Entries on locating words and elements
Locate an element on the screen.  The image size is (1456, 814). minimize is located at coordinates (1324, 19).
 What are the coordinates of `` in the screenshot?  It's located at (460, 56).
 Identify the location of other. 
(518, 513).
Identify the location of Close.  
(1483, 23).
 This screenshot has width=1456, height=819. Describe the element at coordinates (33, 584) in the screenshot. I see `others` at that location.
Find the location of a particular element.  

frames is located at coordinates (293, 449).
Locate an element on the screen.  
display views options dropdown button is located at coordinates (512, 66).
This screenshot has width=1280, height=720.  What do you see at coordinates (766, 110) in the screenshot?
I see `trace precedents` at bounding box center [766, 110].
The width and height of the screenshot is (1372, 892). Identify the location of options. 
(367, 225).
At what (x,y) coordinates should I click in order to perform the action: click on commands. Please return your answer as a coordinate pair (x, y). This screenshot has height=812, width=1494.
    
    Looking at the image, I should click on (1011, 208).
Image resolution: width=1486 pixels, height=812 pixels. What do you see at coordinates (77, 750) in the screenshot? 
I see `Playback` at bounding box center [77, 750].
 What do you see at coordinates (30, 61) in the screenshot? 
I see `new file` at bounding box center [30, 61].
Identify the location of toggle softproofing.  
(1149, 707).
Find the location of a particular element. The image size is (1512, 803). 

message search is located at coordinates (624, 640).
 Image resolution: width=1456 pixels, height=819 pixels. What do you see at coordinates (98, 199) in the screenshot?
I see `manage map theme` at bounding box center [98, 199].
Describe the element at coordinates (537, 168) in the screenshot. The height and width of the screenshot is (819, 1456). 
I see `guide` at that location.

**GIVEN TASK:**
Reproduce the lines of the listing above verbatim, without alteration.

**EXPECTED ANSWER:**
Locate an element on the screen.  The image size is (1456, 814). minimize is located at coordinates (1324, 19).
 What are the coordinates of `` in the screenshot?  It's located at (460, 56).
 Identify the location of other. 
(518, 513).
Identify the location of Close.  
(1483, 23).
 This screenshot has width=1456, height=819. Describe the element at coordinates (33, 584) in the screenshot. I see `others` at that location.
Find the location of a particular element.  

frames is located at coordinates (293, 449).
Locate an element on the screen.  
display views options dropdown button is located at coordinates (512, 66).
This screenshot has width=1280, height=720.  What do you see at coordinates (766, 110) in the screenshot?
I see `trace precedents` at bounding box center [766, 110].
The width and height of the screenshot is (1372, 892). Identify the location of options. 
(367, 225).
At what (x,y) coordinates should I click in order to perform the action: click on commands. Please return your answer as a coordinate pair (x, y). This screenshot has height=812, width=1494.
    
    Looking at the image, I should click on (1011, 208).
Image resolution: width=1486 pixels, height=812 pixels. What do you see at coordinates (77, 750) in the screenshot? 
I see `Playback` at bounding box center [77, 750].
 What do you see at coordinates (30, 61) in the screenshot? 
I see `new file` at bounding box center [30, 61].
Identify the location of toggle softproofing.  
(1149, 707).
Find the location of a particular element. The image size is (1512, 803). 

message search is located at coordinates (624, 640).
 Image resolution: width=1456 pixels, height=819 pixels. What do you see at coordinates (98, 199) in the screenshot?
I see `manage map theme` at bounding box center [98, 199].
Describe the element at coordinates (537, 168) in the screenshot. The height and width of the screenshot is (819, 1456). 
I see `guide` at that location.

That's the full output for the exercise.